# Work required:
Locate every line in the items below that contains the word "agent", and copy each of those lines.

# Target pointing data:
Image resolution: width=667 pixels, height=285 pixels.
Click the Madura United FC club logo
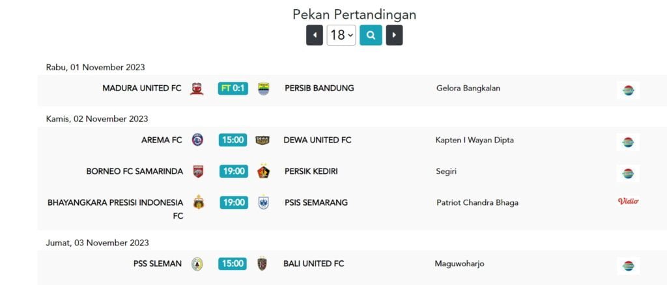tap(197, 88)
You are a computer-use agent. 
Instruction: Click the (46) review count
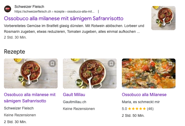150,109
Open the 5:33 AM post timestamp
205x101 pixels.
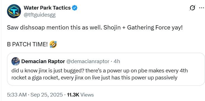[17, 95]
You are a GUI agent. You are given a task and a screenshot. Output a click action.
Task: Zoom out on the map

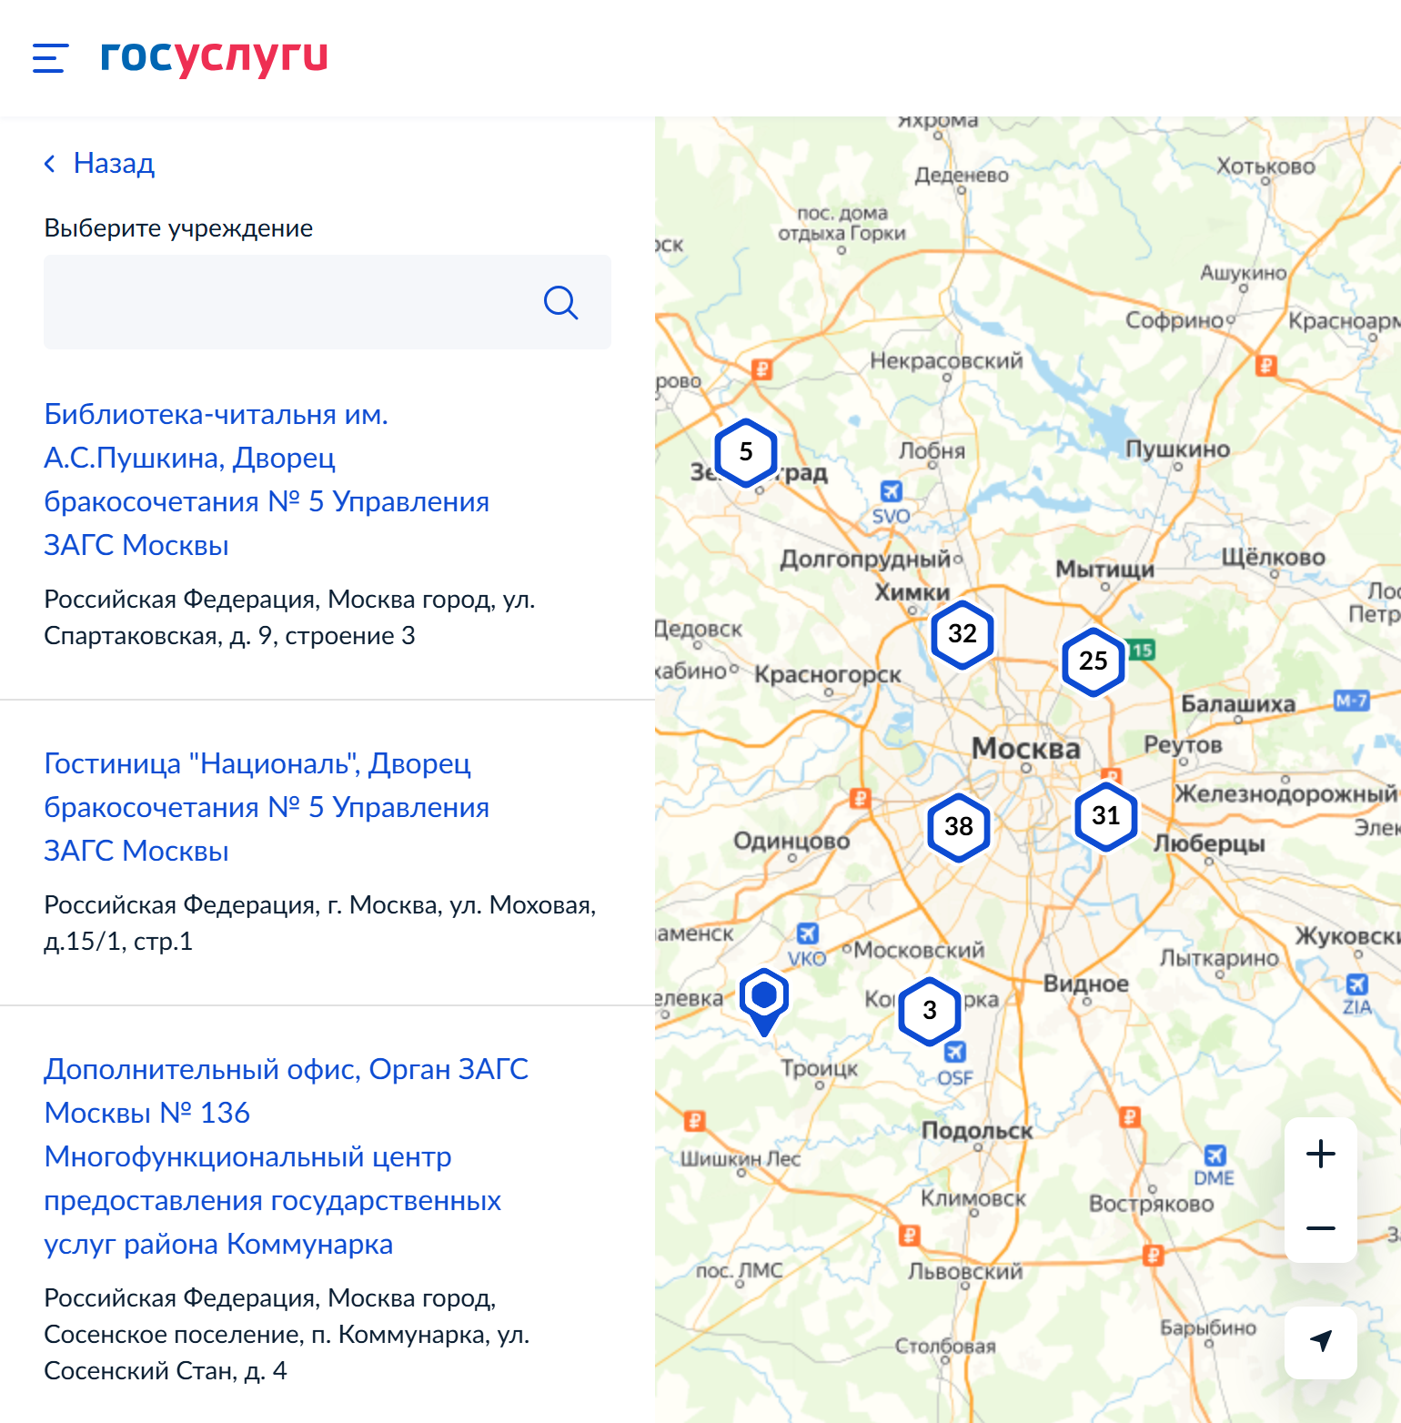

# Exercise solution:
You are a computer-use agent. 
You are a GUI agent. You are given a task and a screenshot. Output a click action.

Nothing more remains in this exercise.